:: What you should do ::
Copy out each of the following lines with no changes.

:: Stored dataset lines ::
****************
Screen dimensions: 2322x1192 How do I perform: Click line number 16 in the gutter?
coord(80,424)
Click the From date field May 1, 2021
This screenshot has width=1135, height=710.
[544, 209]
****************
:: Response ::
Screen dimensions: 2322x1192 How do I perform: Click line number 16 in the gutter?
coord(80,424)
Click the From date field May 1, 2021
This screenshot has width=1135, height=710.
[544, 209]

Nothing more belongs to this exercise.